▶ ZITIERTER TEXT:
==================================================

Neue, moderne Dorfchronik
«Sinser Dorfgeschichte(n)» heisst das Werk. Zwei Jahre haben Historikerinnen und Historiker daran gearbeitet und die Geschichte des Dorfes von 1941 bis jetzt beleuchtet. Dabei haben sie 16 Personen aus dem Dorf interviewt – vom 25-Jährigen bis zur 94-Jährigen. Entstanden sind ein Buch mit über 200 Seiten und eine Homepage, die ins Bilderarchiv so mancher Familie blicken lässt. Und diese soll als interaktive Möglichkeit bleiben, Geschichte weiterzuschreiben. --ake
«Sinser Dorfgeschichte(n)» lassen die jüngste Geschichte der Gemeinde aufleben
Von 1941 bis heute. Also seit Sins nicht mehr Meienberg heisst. Und seit die Lonza im Dorf die Industrialisierung vorantrieb. 16 Menschen aus dem Dorf erinnern sich, beantworten Fragen. Entstanden ist eine bunte, moderne Dorfchronik und eine interaktive Homepage, die zum Mitmachen anregen soll.

==================================================

▶ BEREITGESTELLTE DATEN:
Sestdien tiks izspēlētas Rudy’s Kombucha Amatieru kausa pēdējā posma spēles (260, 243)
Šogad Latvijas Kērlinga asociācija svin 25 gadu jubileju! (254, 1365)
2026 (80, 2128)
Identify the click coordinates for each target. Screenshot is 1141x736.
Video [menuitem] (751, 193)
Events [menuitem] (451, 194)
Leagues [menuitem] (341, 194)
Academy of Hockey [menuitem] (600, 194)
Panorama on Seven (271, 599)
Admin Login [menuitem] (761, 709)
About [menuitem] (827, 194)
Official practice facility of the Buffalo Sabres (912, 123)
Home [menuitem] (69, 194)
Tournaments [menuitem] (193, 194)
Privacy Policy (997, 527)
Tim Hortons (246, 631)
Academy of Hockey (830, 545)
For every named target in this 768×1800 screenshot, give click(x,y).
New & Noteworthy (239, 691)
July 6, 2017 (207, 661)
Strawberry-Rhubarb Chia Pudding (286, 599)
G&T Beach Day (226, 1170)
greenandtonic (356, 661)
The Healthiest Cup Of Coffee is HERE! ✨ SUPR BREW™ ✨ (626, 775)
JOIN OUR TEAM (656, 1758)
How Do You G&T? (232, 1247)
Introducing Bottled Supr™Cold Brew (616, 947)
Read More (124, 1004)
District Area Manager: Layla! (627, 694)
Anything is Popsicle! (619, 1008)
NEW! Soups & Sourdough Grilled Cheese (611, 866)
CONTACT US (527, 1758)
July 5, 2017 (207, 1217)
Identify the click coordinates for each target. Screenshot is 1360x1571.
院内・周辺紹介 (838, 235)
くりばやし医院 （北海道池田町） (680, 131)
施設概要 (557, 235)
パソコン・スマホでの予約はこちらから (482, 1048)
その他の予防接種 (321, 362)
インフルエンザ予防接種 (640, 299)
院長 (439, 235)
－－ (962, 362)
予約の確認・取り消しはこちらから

==================================================

▶ ZIEL: Führen Sie den Text über die Sinser Dorfchronik weiter, und zwar im Anschluss an seinen letzten Satz.

▶ SCHRIFTLICHE ANTWORT:
Annemarie Keusch
Die Geschichte. Nur eine, dafür die richtige. «Das gibt es nicht», sagt Giulia Schiess. Sie ist Historikerin, leitet mit Jürg Stadelmann das Büro für Geschichte, Kultur und Zeitgeschehen in Luzern. Die beiden stehen massgeblich hinter dem, was an diesem Abend im Kulturbau Küngsmatt gefeiert wird. Das neue Buch «Sinser Dorfgeschichte(n)». «Geschichte lebt von Anekdoten, von Alltäglichem und sie wird erlebbar, wenn man den Leuten vor Ort zuhört, sie fragt, was sie erlebt haben», führt Schiess aus. Genau das habe man gemacht.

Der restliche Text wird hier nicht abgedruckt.